Selene looked up at him. "Ronan… we've done this before, haven't we?"

He didn't answer at first.

The guardian behind them watched, silent, ancient eyes flicking between the two of them like it was measuring the weight of their words against centuries of fate.

Finally, Ronan exhaled. "I've had fragments. Nightmares. Echoes of someone who looked like you." His voice dropped. "But I thought they were just dreams. Until now."

Selene's heartbeat pounded like thunder in her ears. "Why didn't you say anything?"

"Because they never ended well," he said flatly. "Every vision—every life—one of us died. Sometimes both."

The cave suddenly felt smaller. The walls are closer. Selene's pendant burned against her collarbone, and now it felt like a brand.

"I don't know what's real anymore," she whispered.

"This is," Ronan said, stepping closer. His voice was low but rough like he was holding himself back. "This moment. You. Me. What we do now, this is real."

Caelan shifted behind them, his tone clipped. "This is touching and all, but we just triggered a memory shard tied to a prophecy older than the packs. That thing"—he motioned to the guardian—"is probably not the only one awake now."

He was right.

The air changed again.

The ground beneath their feet vibrated—this time, not from memory, but from something waking up.

The guardian turned toward the tunnel ahead. "You've disturbed the seal."

Selene's blood chilled. "What seal?"

"The one keeping the lost king buried in silence."

Caelan muttered, "Oh good. Because that's never a bad sentence."

The ground shook harder—dust falling from the ceiling. Selene braced herself against the wall as a roar echoed through the tunnel. Not just sound—power. Raw, vicious.

Ronan's eyes flashed gold. "We need to get out. Now."

But the tunnel behind them collapsed before they could move. Stone and dust sealed them in.

Selene stared at the now-blocked exit, heart racing. "This was a trap."

The guardian nodded slowly. "You were always meant to come back."

"Why?" she demanded. "Why now?"

Its voice rumbled with finality.

"Because the blood moon rises in seven days. And with it, the king returns. To claim his bride."

The silence was suffocating.

Ronan's voice turned lethal. "He'll have to go through me."

The Guardian gave a cruel smile. "He already did. Once."

Selene turned to Ronan, eyes wide. "What does it mean?"

But he wasn't looking at her anymore.
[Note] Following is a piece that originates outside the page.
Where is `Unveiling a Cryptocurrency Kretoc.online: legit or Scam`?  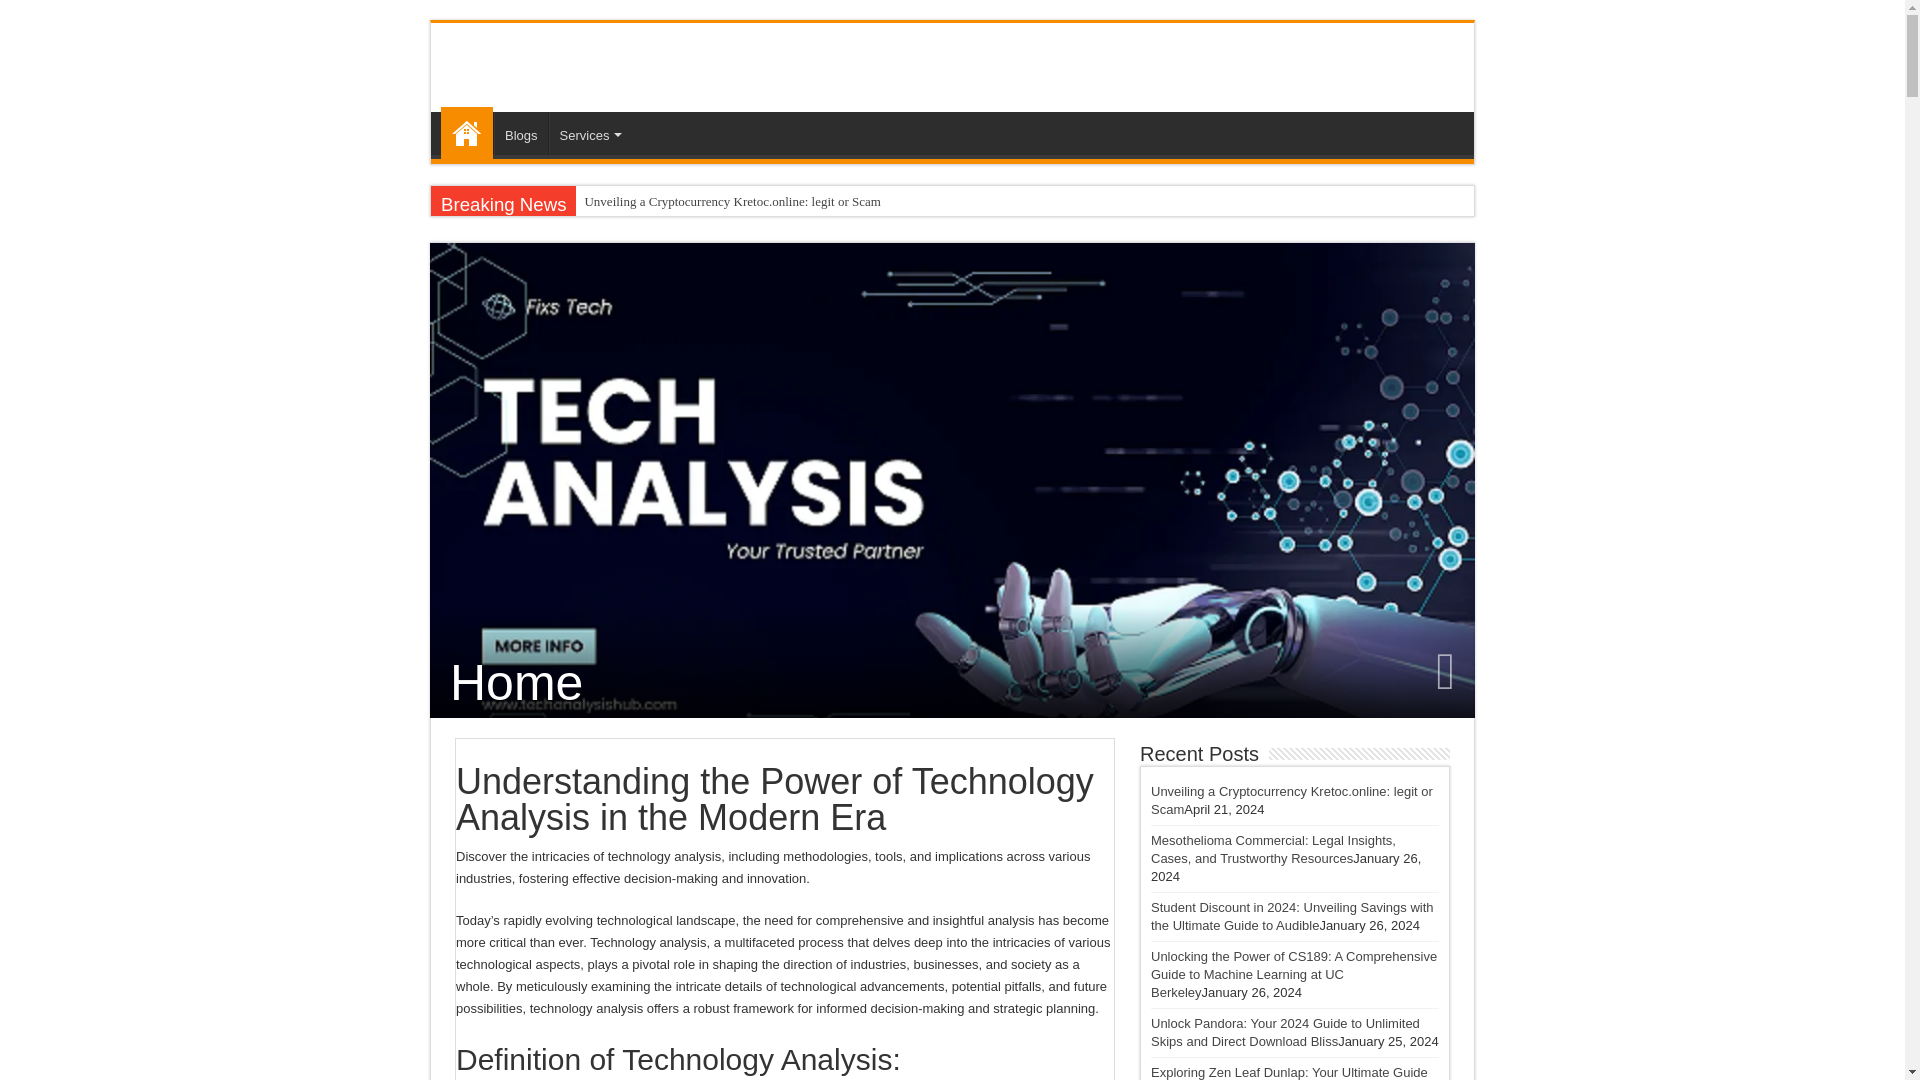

He was staring ahead—through the stone—at something none of them could yet see.

"My brother's not trying to wake the king," Ronan said quietly. "He is the king."

The air snapped like lightning.

Selene whispered, "The cursed bloodline…"
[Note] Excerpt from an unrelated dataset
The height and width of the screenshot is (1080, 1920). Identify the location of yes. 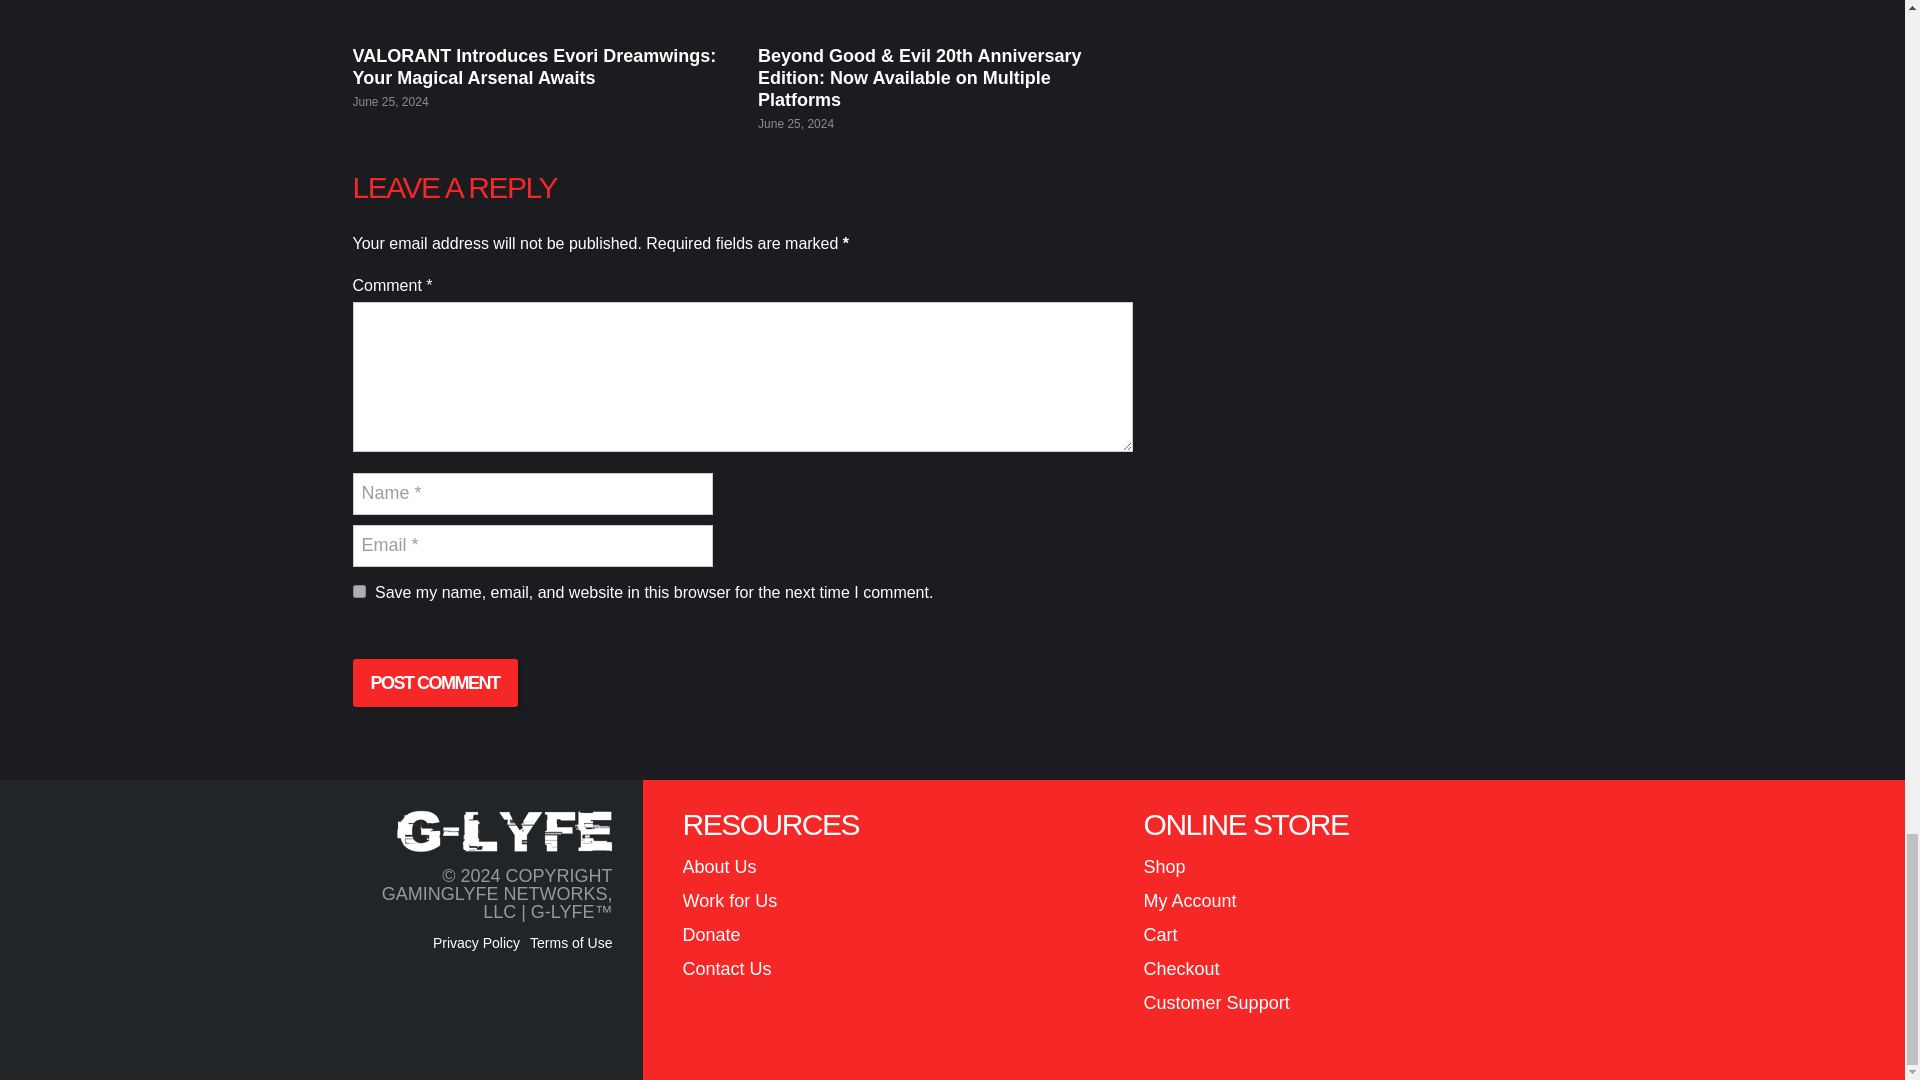
(358, 592).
"Didn't start with you," Caelan said grimly. "It started with him."

The pendant at her throat pulsed—fast, desperate, a warning wrapped in heat.

And somewhere in the tunnels ahead, something answered.

A second pulse.

A second pendant.

Calling to hers.

Selene touched the charm over her chest—and in that instant, a whisper slid into her thoughts.

We loved once, little wolf. But you chose the wrong brother. Let's see if you make the same mistake twice.